• **What you need to do**: An exact reproduction of the entries is needed. Keep all pictures out of it.

[Stored records]
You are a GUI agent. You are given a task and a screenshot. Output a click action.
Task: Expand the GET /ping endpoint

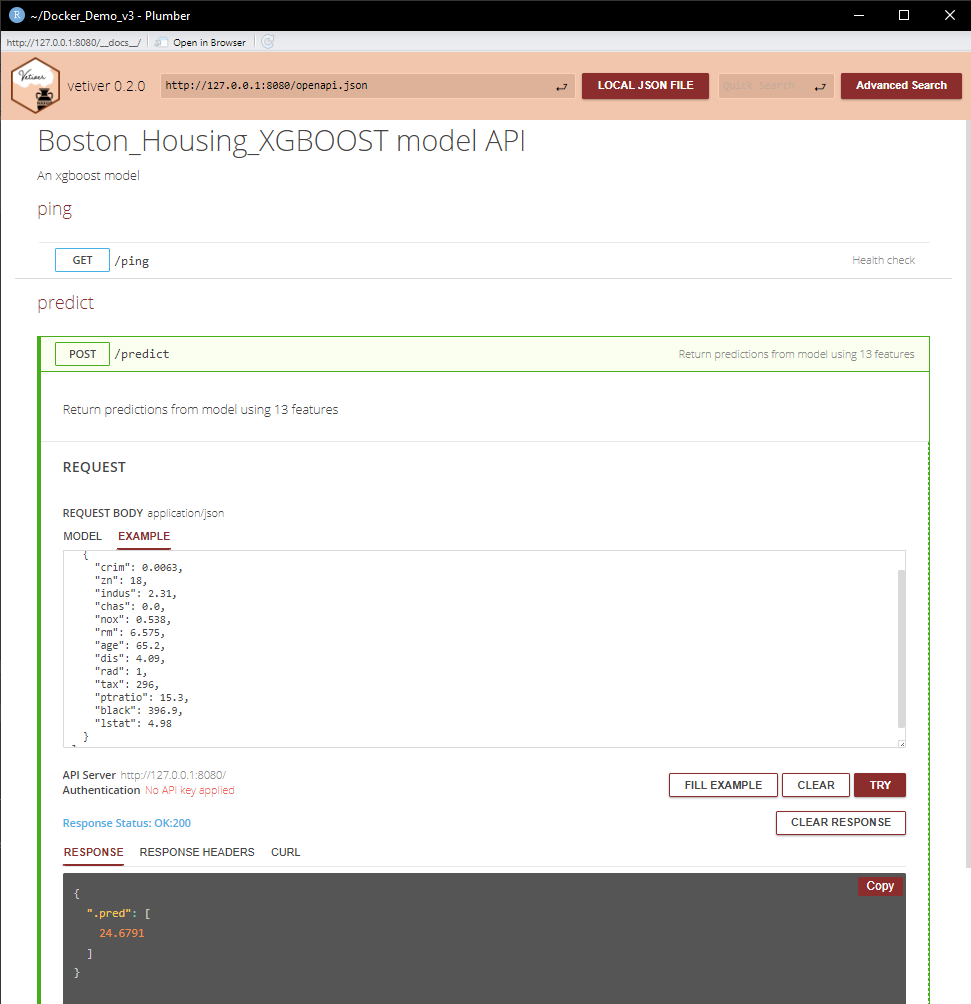(83, 260)
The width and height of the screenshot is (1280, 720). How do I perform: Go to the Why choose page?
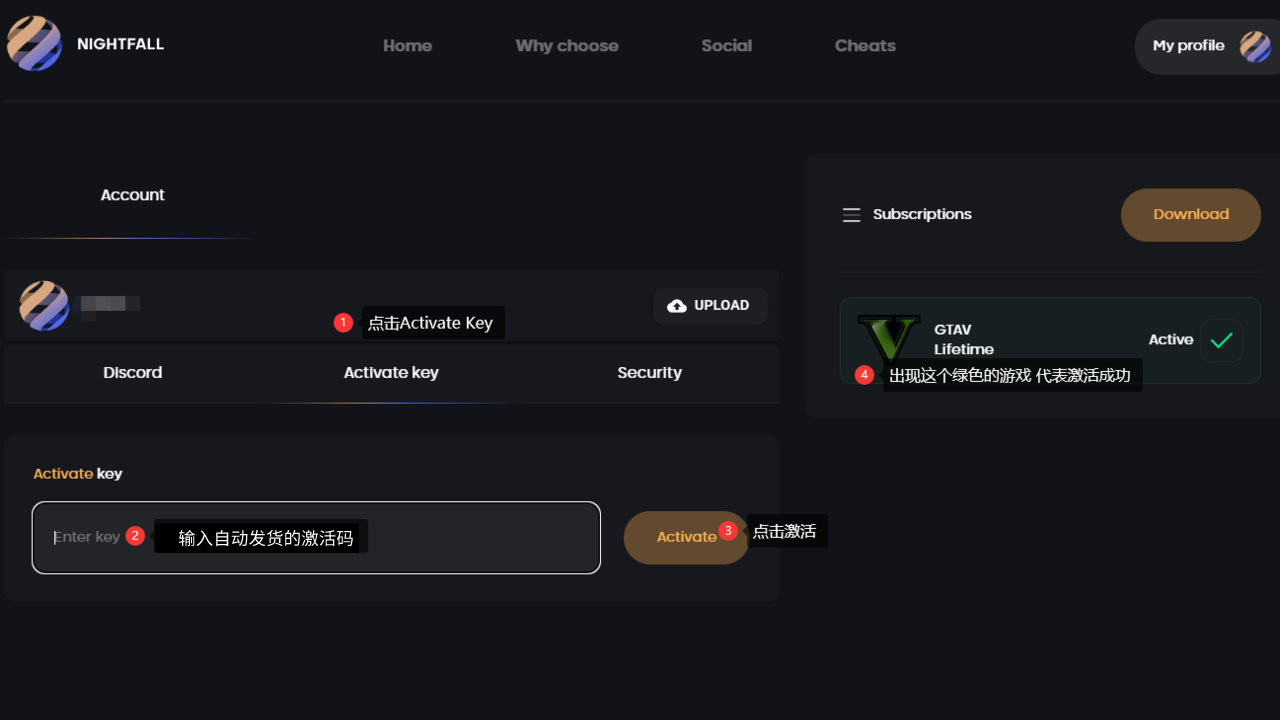(x=566, y=46)
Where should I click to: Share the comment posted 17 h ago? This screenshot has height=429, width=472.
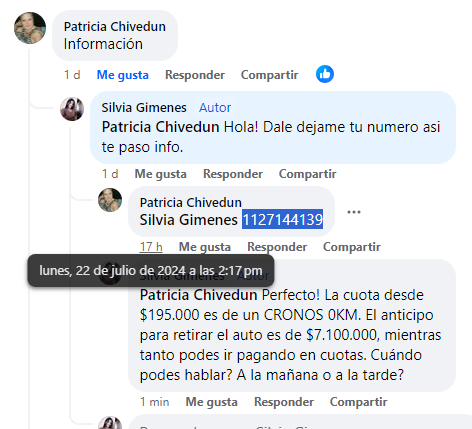(352, 247)
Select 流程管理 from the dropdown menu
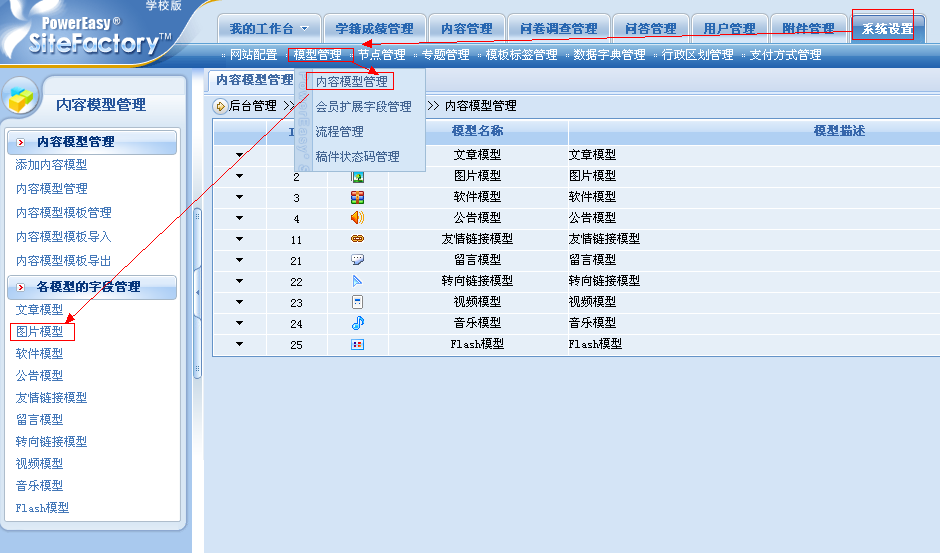Image resolution: width=940 pixels, height=553 pixels. pyautogui.click(x=339, y=131)
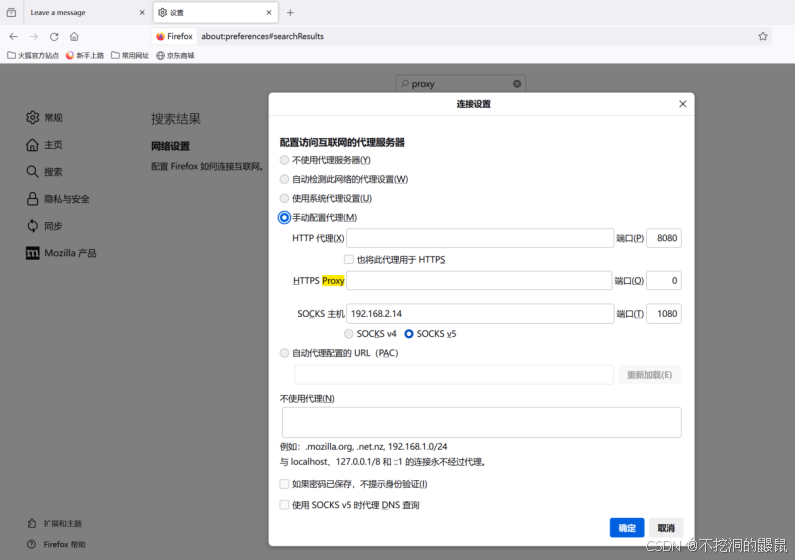
Task: Enable 也将此代理用于 HTTPS checkbox
Action: pos(349,259)
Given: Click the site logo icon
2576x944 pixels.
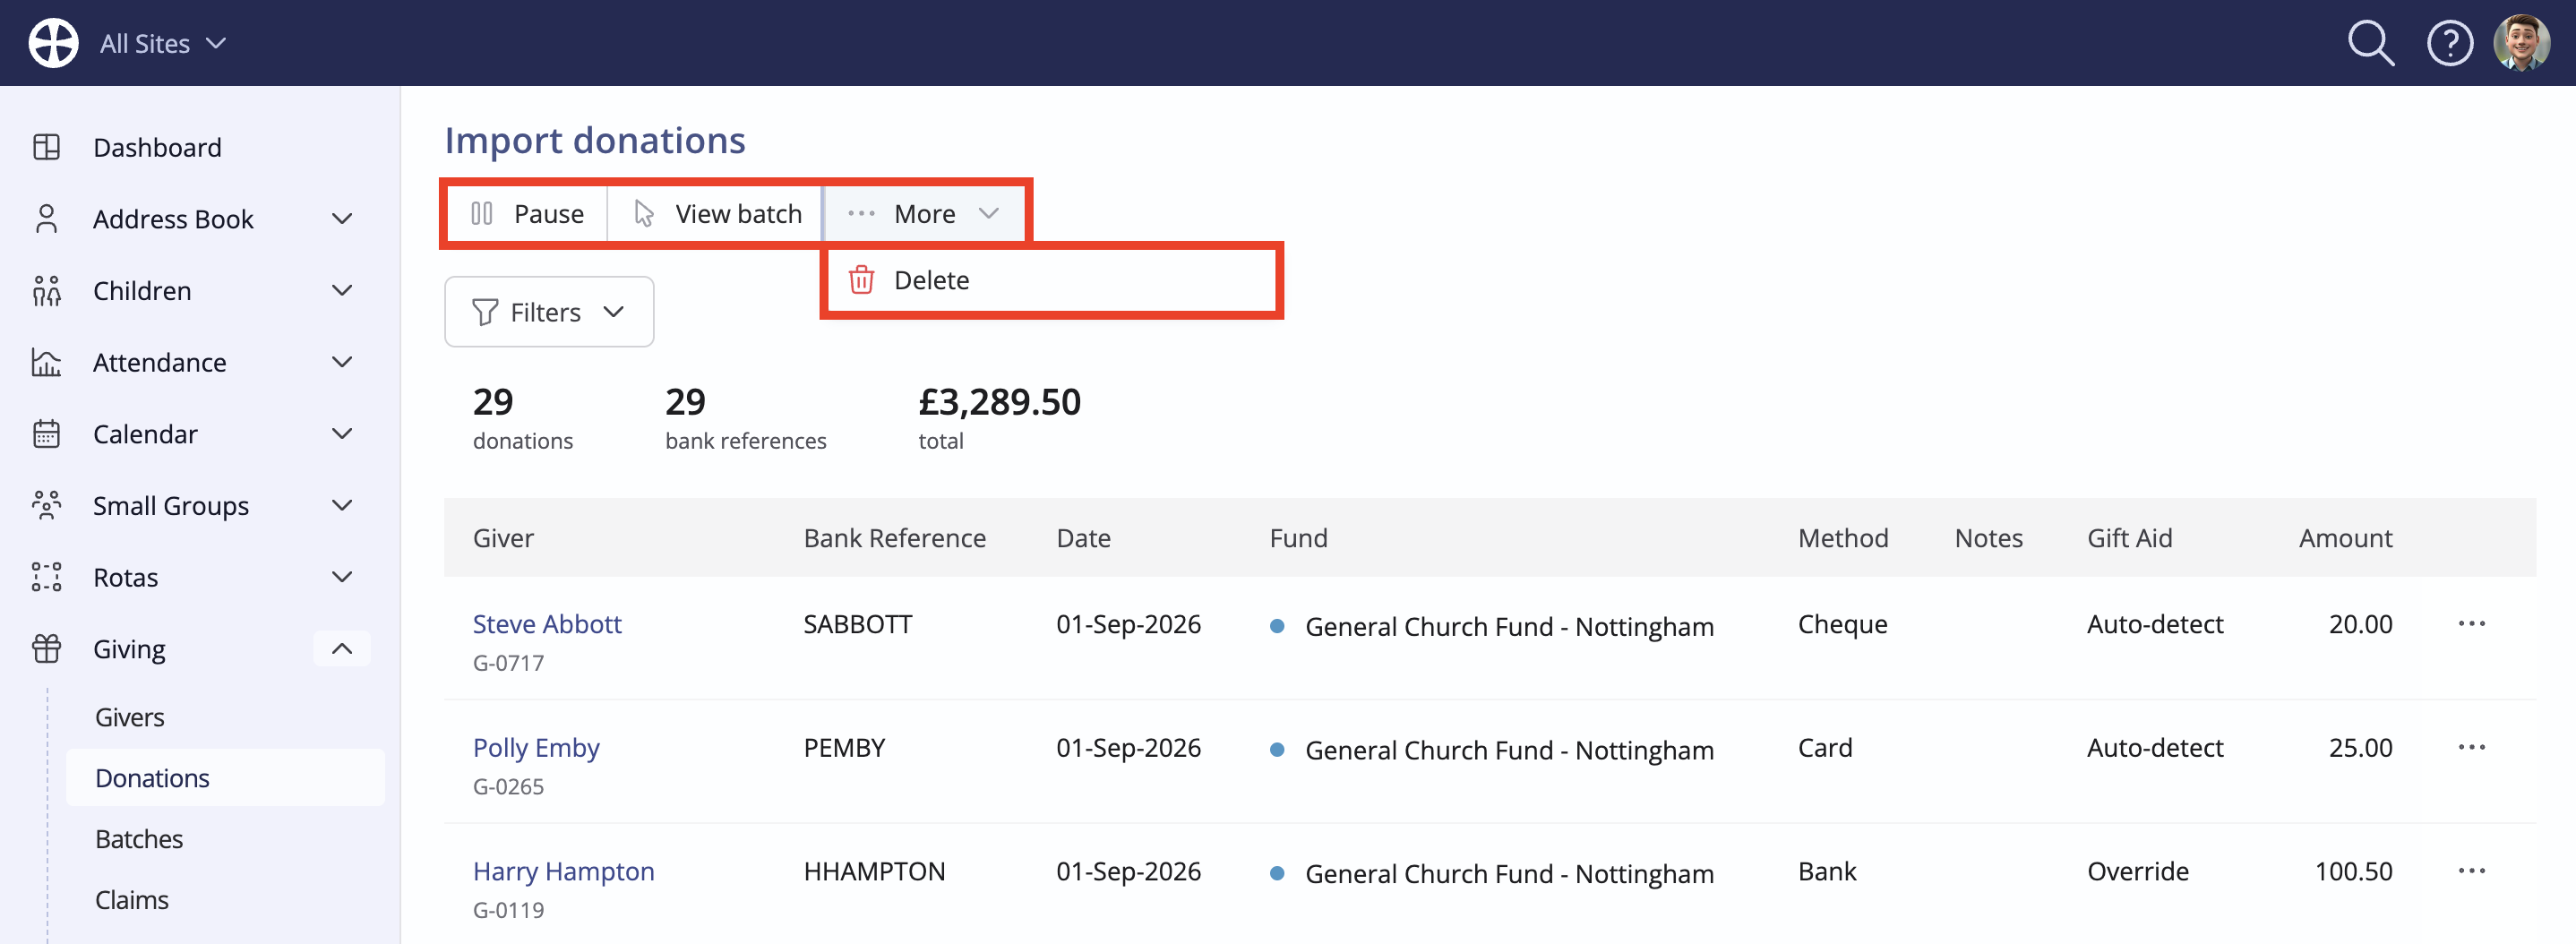Looking at the screenshot, I should [53, 43].
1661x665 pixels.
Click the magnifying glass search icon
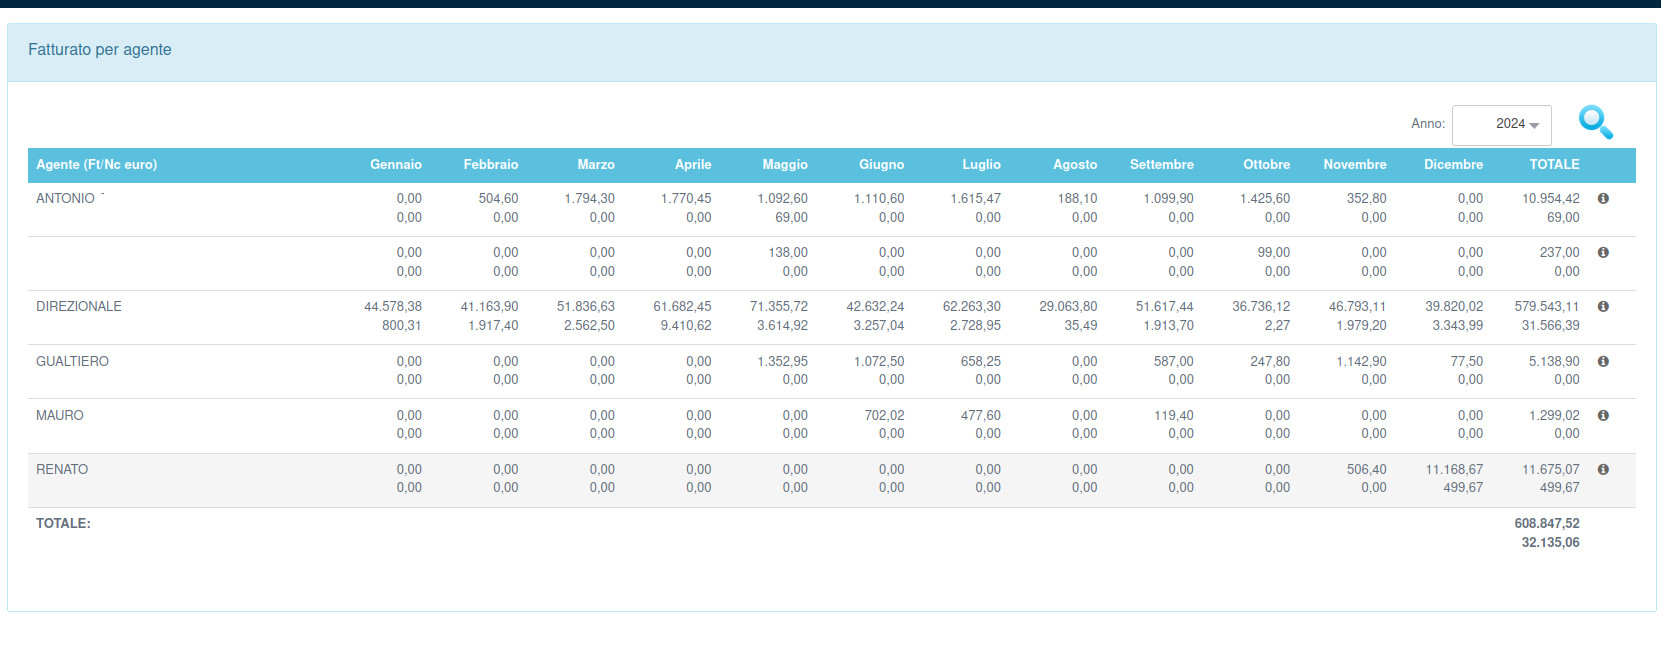point(1595,123)
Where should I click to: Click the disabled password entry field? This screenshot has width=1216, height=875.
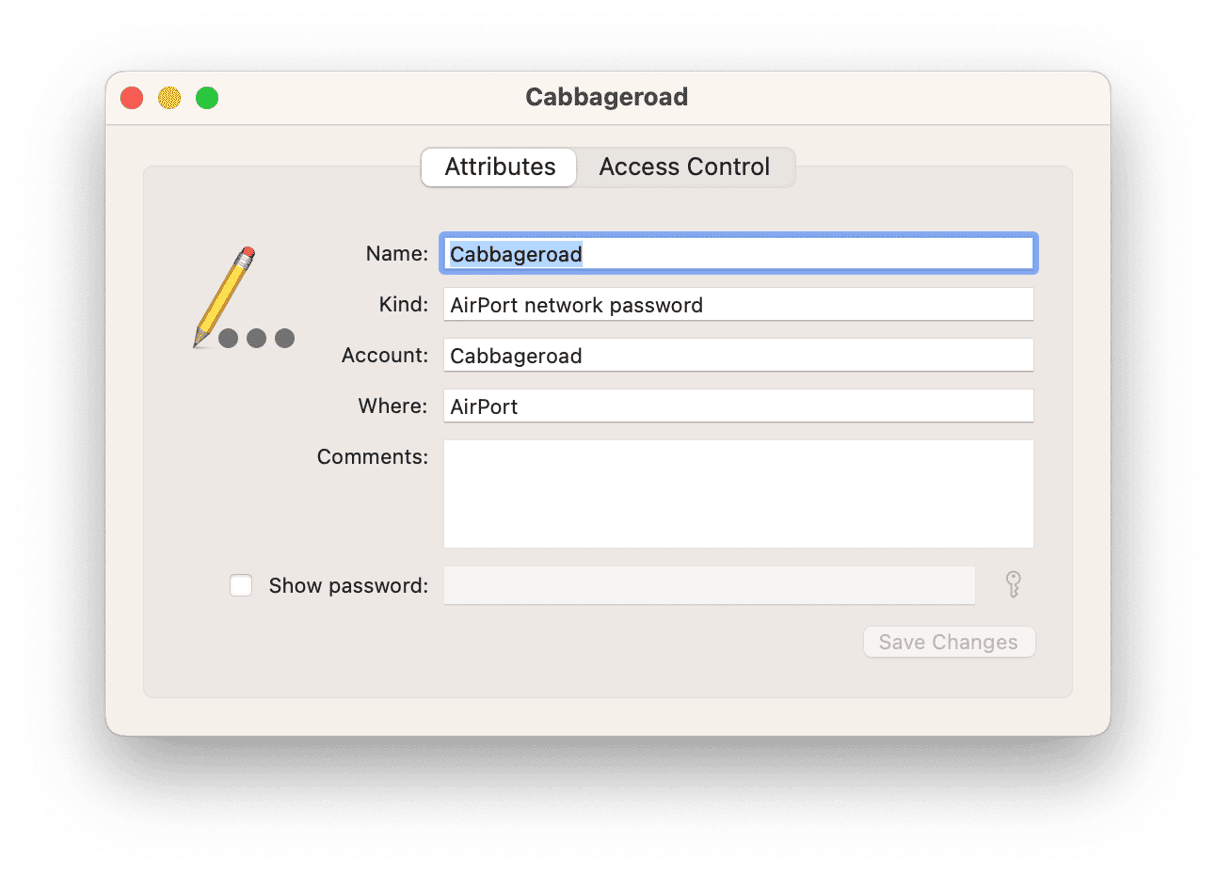[x=709, y=585]
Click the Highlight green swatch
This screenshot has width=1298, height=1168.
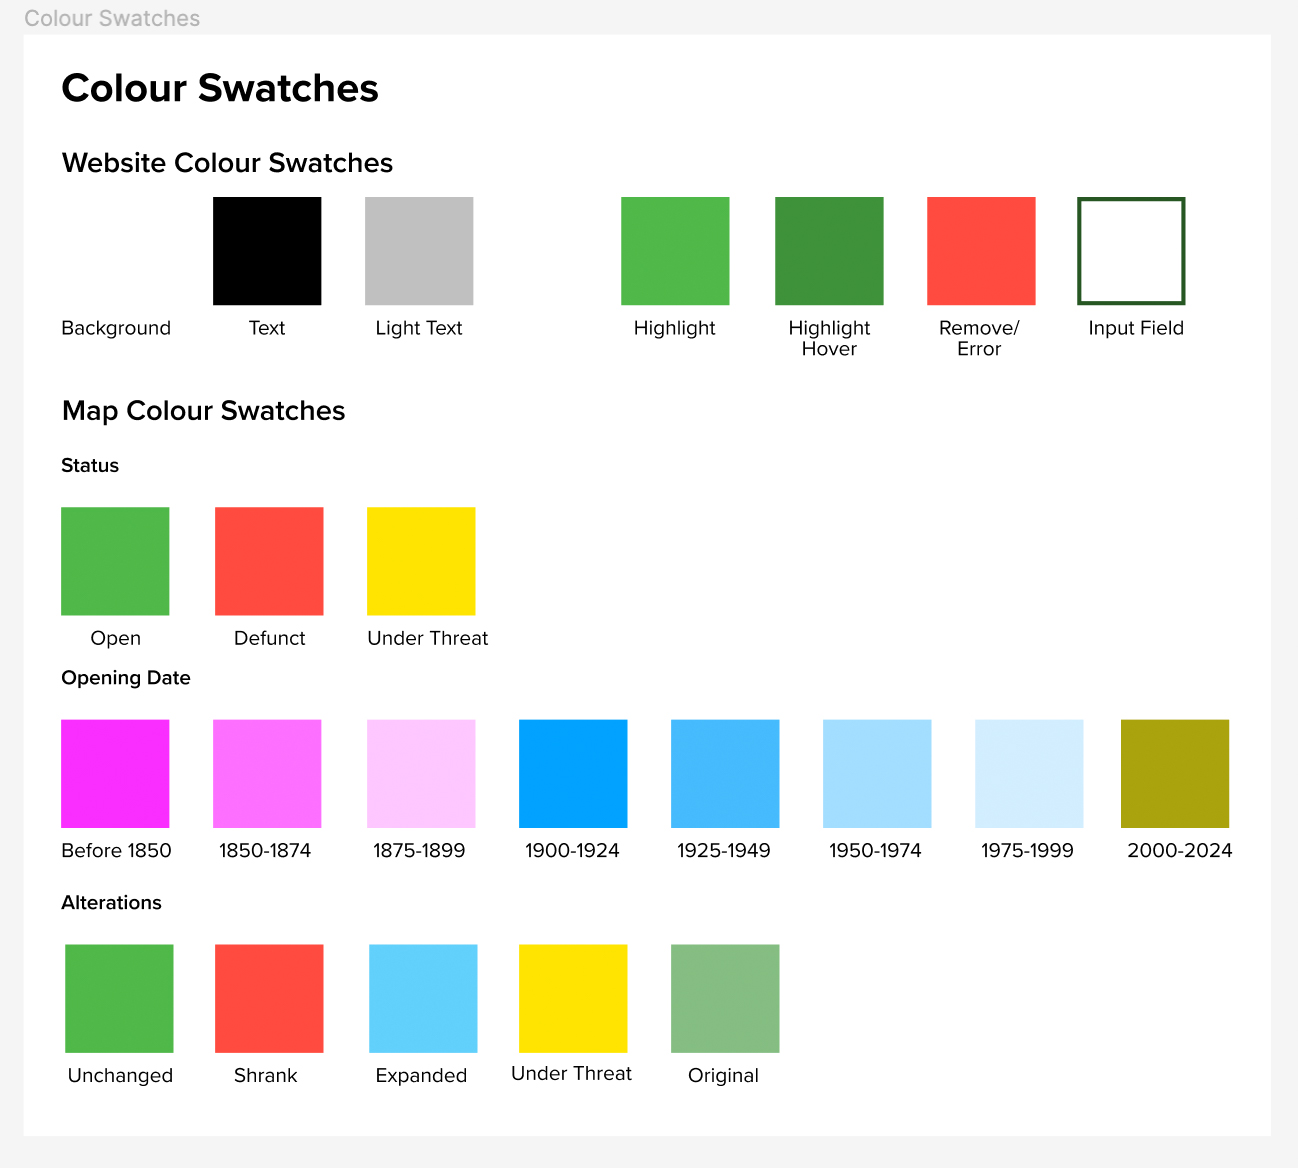(x=675, y=251)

• **Written solution**:
You are a GUI agent. You are given a task and a screenshot. Output a click action.
Task: Expand the GET /ping endpoint

(83, 260)
The width and height of the screenshot is (1280, 720). How do I perform: Go to the Why choose page?
(x=566, y=46)
Where should I click to: Share the comment posted 17 h ago? This screenshot has height=429, width=472.
(352, 247)
Select 流程管理 from the dropdown menu
Image resolution: width=940 pixels, height=553 pixels. pyautogui.click(x=339, y=131)
Task: Enable 也将此代理用于 HTTPS checkbox
Action: pos(349,259)
Given: Click the site logo icon
2576x944 pixels.
Looking at the screenshot, I should [53, 43].
1661x665 pixels.
Click the magnifying glass search icon
point(1595,123)
Where should I click to: Click the disabled password entry field? This screenshot has width=1216, height=875.
[x=709, y=585]
Click the Highlight green swatch
This screenshot has width=1298, height=1168.
(x=675, y=251)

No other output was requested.